IT company Sirma Group Holding expanded consolidated top line 29.4% y/y to BGN 28.5m, net income surged 58.9% y/y to BGN 2.8m in H1 2018, according to latest interim financials published by the Company. Sales in Sirma’s top market in Europe added 69.7% y/y to BGN 18.9m, with Bulgarian sales alone advancing 50.9% y/y to BGN 13.5m. The Company’s second biggest market in North America, however, registered a 27.8% y/y decline to BGN 4.5m, with US sales alone dropping 28.7% y/y to BGN 3.8m. In H1 2018, labor costs were kept flat at BGN 10.6m.

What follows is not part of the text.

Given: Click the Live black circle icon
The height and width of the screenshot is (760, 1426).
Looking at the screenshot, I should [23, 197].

Higher expenditure in H1 2018
Operating expenditures were up by 59.1% y/y to BGN 14.9m, with external costs boosted twice to BGN 6m on higher expenditures for software services and COGS adding 16.5% y/y to BGN 9.7m. Amortization & depreciation (A&D) and capitalized costs dropped by 59% y/y and 61% to BGN 2m and BGN 2.8m, respectively. Lower A&D decreased EBITDA by 29.5% to BGN 4.9m, yet coupled by accelerated revenue growth resulted in a net income surge of 58.9% to BGN 2.8m.

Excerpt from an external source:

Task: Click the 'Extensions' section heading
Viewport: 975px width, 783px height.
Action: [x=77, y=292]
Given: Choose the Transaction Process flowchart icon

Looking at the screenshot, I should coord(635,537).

Consistently following strategy to 2022
Following discussions with shareholders and stakeholders, earlier in 2018 Sirma Group Holding officially disclosed its Strategy for Development and Growth for the period 2018 – 2022.

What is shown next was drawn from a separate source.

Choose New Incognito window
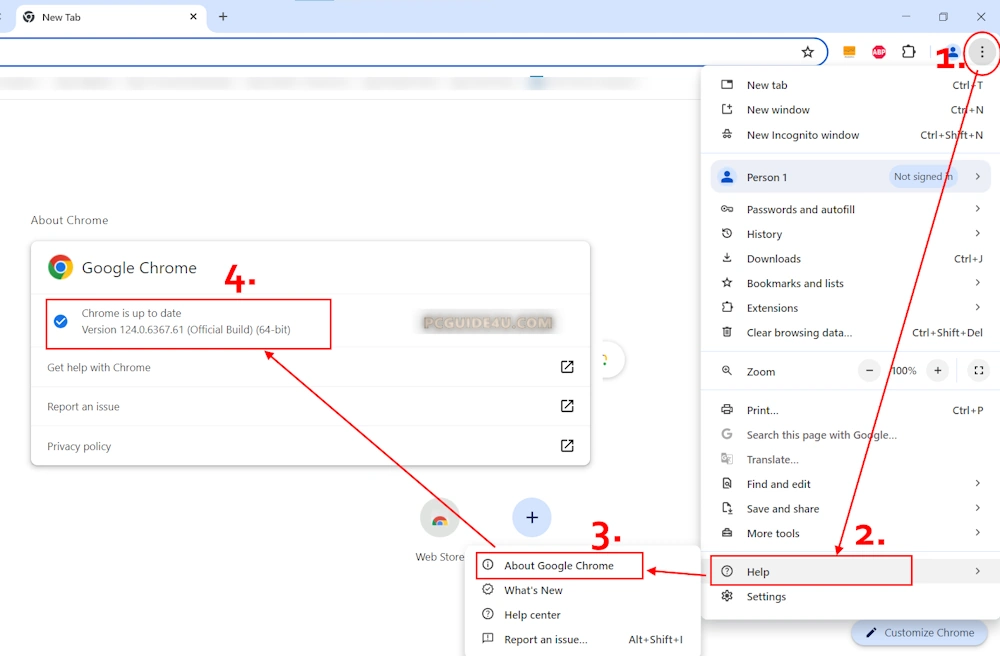 point(802,135)
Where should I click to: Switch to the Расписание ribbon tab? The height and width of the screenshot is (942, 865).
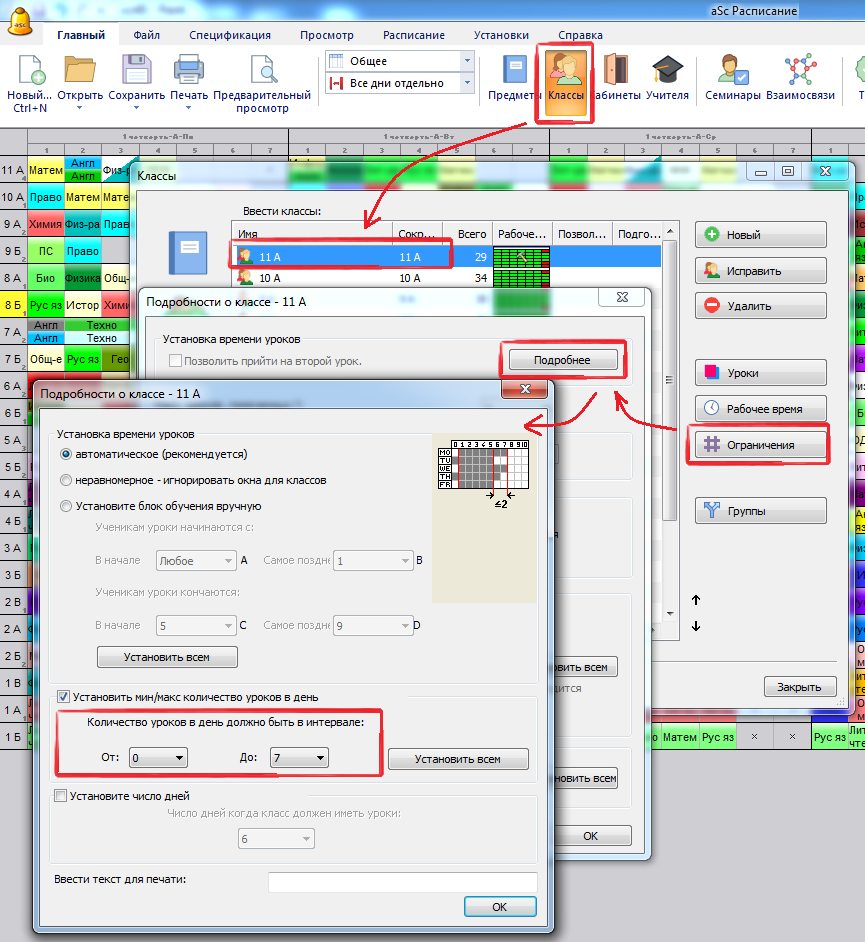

The Strategic aim of the Group is reaching EUR 100 million of sales revenue by 2022. This corresponds with CAGR 30% of revenue over the period. The Strategy provides 70% of sales revenue in 2022 to be generated in North America and Europe with a overwhelming share (again 70%), achieved using the XaaS sales model. The fast growth rate should be achieved while preserving the operational efficiency of 29% EBITDA margin.